Survey Shows Americans Confused By How Google, Facebook Make Money

A new survey from Harris Interactive on behalf of The Search Agency finds, among other things, that large numbers of people in the US don’t really understand how Facebook and Google make money. The online survey was conducted in August 2012 with a sample of just over 2,000 adults.

The Search Agency (via Harris) asked whether people agreed with the question “I understand how Facebook makes money.” A slight majority (54 percent) said that they strongly or somewhat agreed. On the flip side, 46 percent essentially did not understand.

However even among the 54 percent who said they understood, 36 percent were more tentative, indicating that they only “somewhat” understood. More specific details were not explored in the survey.

When it came to search engine revenues, people did better. Just over three-fourths (78 percent) understood that search engines made money through advertising “that runs with search results.” But there were also other companion answers; users were permitted to “select all that apply.”

A striking 36 percent of respondents thought that search engines “sell users’ personal data to marketers.” Another 29 percent thought that “companies pay annual dues for use.” It’s not entirely clear what that means other than the perception of enterprise fees or maybe “pay to play” for rankings.

Finally, 20 percent thought that users pay search engines for “premium features.”

Respondents were also asked about whether they clicked on ads appearing in search engine results. Overall 22 percent said they did. However more educated and affluent respondents were less likely to click compared with those with less education or lower incomes.

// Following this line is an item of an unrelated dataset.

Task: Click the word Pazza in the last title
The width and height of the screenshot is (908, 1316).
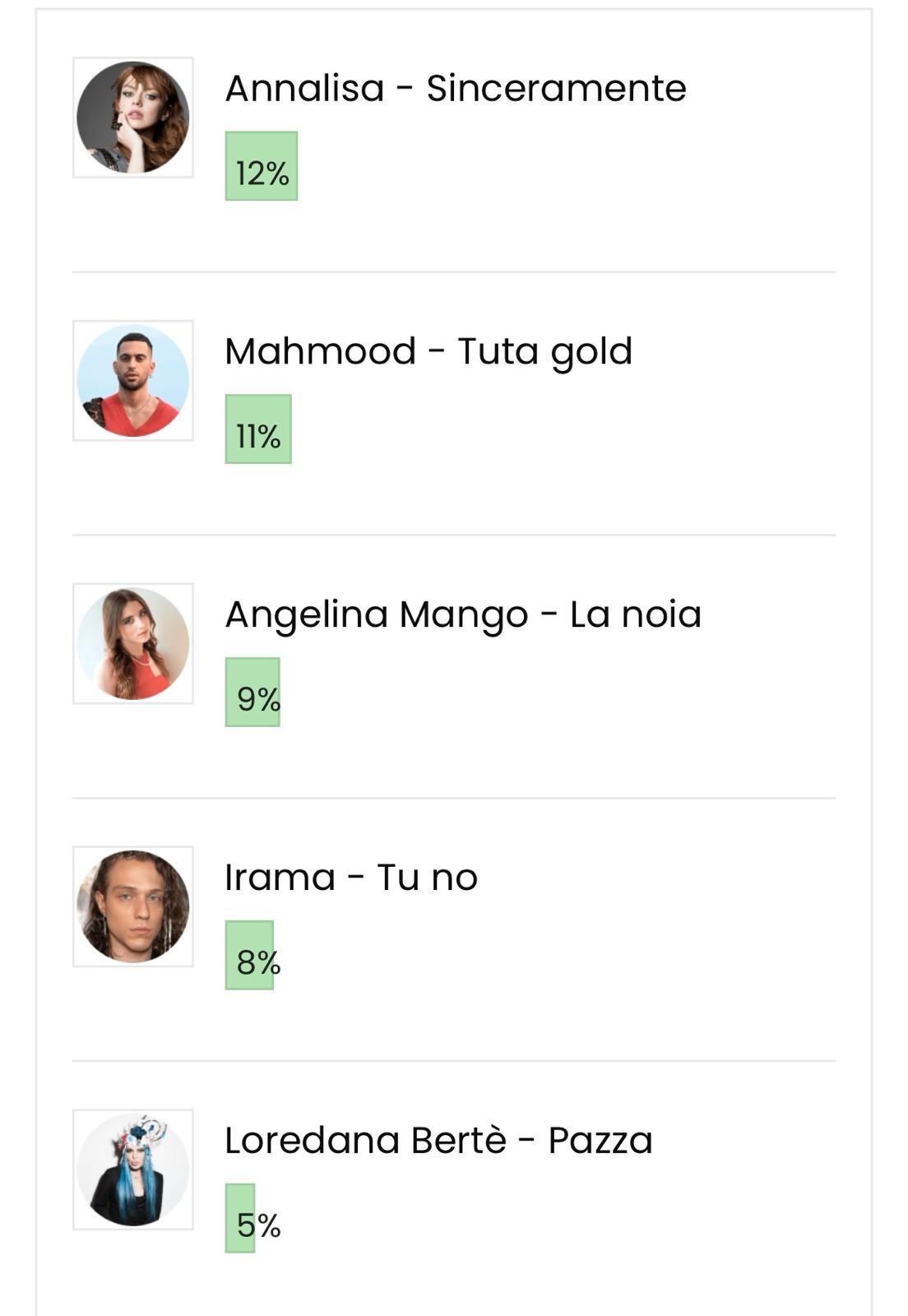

Source: The Search Agency/Harris Interactive (n=2,006 US adults)

Related Topics: Channel: Strategy | Google: Web Search | Microsoft: Bing | Stats: General | Stats: Search Behavior | Top News


About The Author: is a Contributing Editor at Search Engine Land. He writes a personal blog Screenwerk, about SoLoMo issues and connecting the dots between online and offline. He also posts at Internet2Go, which is focused on the mobile Internet. Follow him @gsterling.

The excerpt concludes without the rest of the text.